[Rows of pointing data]
__________________________________________________
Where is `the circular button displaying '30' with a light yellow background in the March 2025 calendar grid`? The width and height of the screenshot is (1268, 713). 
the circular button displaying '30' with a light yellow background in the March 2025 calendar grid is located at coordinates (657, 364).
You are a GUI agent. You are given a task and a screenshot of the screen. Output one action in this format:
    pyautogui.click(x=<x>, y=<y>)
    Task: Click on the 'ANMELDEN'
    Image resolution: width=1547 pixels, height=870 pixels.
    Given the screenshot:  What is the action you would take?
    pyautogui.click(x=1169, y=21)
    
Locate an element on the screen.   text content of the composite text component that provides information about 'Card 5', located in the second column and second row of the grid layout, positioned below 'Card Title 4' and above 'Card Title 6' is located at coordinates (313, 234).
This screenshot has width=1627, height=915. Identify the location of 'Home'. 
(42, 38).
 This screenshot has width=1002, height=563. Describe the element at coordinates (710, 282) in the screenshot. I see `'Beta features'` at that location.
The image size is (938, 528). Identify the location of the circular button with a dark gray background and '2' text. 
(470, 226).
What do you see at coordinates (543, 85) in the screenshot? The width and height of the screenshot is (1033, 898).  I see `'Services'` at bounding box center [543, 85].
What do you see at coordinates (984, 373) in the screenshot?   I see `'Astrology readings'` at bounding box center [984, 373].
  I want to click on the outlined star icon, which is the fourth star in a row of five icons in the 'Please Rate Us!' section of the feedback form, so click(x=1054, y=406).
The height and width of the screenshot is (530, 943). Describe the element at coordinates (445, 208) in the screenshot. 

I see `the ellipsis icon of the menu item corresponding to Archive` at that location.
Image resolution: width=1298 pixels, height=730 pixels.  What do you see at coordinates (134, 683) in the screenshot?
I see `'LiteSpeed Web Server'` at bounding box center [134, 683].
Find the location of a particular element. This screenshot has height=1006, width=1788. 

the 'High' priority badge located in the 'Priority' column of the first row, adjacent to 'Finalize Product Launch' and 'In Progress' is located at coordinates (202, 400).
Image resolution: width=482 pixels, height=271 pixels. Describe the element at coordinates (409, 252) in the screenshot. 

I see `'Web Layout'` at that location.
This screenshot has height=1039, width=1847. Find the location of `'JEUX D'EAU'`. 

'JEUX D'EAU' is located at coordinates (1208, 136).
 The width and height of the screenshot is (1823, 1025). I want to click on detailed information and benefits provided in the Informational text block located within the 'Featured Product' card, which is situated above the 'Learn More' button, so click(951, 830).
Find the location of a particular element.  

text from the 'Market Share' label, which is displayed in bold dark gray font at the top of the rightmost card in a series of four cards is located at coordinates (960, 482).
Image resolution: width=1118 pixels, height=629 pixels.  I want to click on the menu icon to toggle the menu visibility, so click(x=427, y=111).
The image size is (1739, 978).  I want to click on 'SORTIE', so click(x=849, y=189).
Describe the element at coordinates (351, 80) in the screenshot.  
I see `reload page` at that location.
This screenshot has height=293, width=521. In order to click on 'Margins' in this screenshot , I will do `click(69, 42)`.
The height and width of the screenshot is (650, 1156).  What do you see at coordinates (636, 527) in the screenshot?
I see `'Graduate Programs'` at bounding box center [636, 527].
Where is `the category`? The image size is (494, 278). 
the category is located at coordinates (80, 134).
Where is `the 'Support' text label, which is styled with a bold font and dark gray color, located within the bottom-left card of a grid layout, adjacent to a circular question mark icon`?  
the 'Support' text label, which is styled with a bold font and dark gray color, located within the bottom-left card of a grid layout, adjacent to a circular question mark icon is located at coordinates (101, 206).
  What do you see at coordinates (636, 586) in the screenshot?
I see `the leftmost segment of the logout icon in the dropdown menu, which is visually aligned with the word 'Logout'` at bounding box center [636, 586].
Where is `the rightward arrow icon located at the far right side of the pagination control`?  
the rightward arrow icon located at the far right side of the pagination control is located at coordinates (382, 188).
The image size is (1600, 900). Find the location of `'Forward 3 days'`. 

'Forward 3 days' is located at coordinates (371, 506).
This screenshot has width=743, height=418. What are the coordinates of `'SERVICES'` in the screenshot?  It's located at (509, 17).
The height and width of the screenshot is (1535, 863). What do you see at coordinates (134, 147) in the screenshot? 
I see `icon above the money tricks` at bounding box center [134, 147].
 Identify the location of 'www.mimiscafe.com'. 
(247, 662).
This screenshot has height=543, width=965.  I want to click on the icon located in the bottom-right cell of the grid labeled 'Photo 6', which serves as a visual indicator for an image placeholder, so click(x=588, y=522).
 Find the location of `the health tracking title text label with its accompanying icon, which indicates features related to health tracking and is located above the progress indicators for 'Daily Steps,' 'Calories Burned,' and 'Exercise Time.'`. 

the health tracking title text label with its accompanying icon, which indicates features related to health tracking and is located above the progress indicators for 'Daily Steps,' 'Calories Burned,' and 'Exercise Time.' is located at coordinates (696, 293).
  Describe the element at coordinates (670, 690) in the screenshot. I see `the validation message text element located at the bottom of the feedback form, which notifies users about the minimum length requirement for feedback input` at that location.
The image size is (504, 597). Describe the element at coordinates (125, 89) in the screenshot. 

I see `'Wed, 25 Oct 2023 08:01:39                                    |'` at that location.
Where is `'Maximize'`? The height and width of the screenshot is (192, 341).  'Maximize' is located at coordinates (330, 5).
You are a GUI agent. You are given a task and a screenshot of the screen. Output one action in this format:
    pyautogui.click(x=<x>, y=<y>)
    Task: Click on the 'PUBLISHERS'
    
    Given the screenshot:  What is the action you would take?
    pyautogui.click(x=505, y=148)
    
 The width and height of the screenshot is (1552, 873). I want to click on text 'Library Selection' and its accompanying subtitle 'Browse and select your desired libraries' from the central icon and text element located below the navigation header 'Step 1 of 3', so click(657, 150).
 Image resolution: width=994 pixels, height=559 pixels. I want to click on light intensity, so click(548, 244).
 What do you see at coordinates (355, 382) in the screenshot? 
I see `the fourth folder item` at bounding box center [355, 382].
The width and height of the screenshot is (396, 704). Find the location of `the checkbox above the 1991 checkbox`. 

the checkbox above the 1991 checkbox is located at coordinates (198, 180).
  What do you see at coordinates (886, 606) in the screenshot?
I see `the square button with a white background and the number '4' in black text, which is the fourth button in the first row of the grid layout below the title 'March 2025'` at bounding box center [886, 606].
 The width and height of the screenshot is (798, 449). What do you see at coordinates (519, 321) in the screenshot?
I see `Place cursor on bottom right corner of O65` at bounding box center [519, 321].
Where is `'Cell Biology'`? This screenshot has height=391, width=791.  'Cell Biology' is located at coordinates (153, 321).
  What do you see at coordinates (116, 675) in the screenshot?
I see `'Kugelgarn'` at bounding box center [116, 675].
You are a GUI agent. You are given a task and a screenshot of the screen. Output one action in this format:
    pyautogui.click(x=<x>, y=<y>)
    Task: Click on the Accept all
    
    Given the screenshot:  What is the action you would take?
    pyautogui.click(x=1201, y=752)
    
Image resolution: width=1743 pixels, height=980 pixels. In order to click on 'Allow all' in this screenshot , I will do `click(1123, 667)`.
__________________________________________________
■ Task description: Convert the items into a Markdown table with the columns No. and Line, giving each line its own numbered row and leaving out blank lines. Begin at the line that contains "This screenshot has height=1039, width=1847." and stop after the line that contains "coordinates (101, 206).".

■ Result of this exercise:
| No. | Line |
|---|---|
| 1 | This screenshot has height=1039, width=1847. Find the location of `'JEUX D'EAU'`.  |
| 2 | 'JEUX D'EAU' is located at coordinates (1208, 136). |
| 3 |  The width and height of the screenshot is (1823, 1025). I want to click on detailed information and benefits provided in the Informational text block located within the 'Featured Product' card, which is situated above the 'Learn More' button, so click(951, 830). |
| 4 | Find the location of a particular element.   |
| 5 | text from the 'Market Share' label, which is displayed in bold dark gray font at the top of the rightmost card in a series of four cards is located at coordinates (960, 482). |
| 6 | Image resolution: width=1118 pixels, height=629 pixels.  I want to click on the menu icon to toggle the menu visibility, so click(x=427, y=111). |
| 7 | The image size is (1739, 978).  I want to click on 'SORTIE', so click(x=849, y=189). |
| 8 | Describe the element at coordinates (351, 80) in the screenshot.   |
| 9 | I see `reload page` at that location. |
| 10 | This screenshot has height=293, width=521. In order to click on 'Margins' in this screenshot , I will do `click(69, 42)`. |
| 11 | The height and width of the screenshot is (650, 1156).  What do you see at coordinates (636, 527) in the screenshot? |
| 12 | I see `'Graduate Programs'` at bounding box center [636, 527]. |
| 13 | Where is `the category`? The image size is (494, 278).  |
| 14 | the category is located at coordinates (80, 134). |
| 15 | Where is `the 'Support' text label, which is styled with a bold font and dark gray color, located within the bottom-left card of a grid layout, adjacent to a circular question mark icon`?   |
| 16 | the 'Support' text label, which is styled with a bold font and dark gray color, located within the bottom-left card of a grid layout, adjacent to a circular question mark icon is located at coordinates (101, 206). |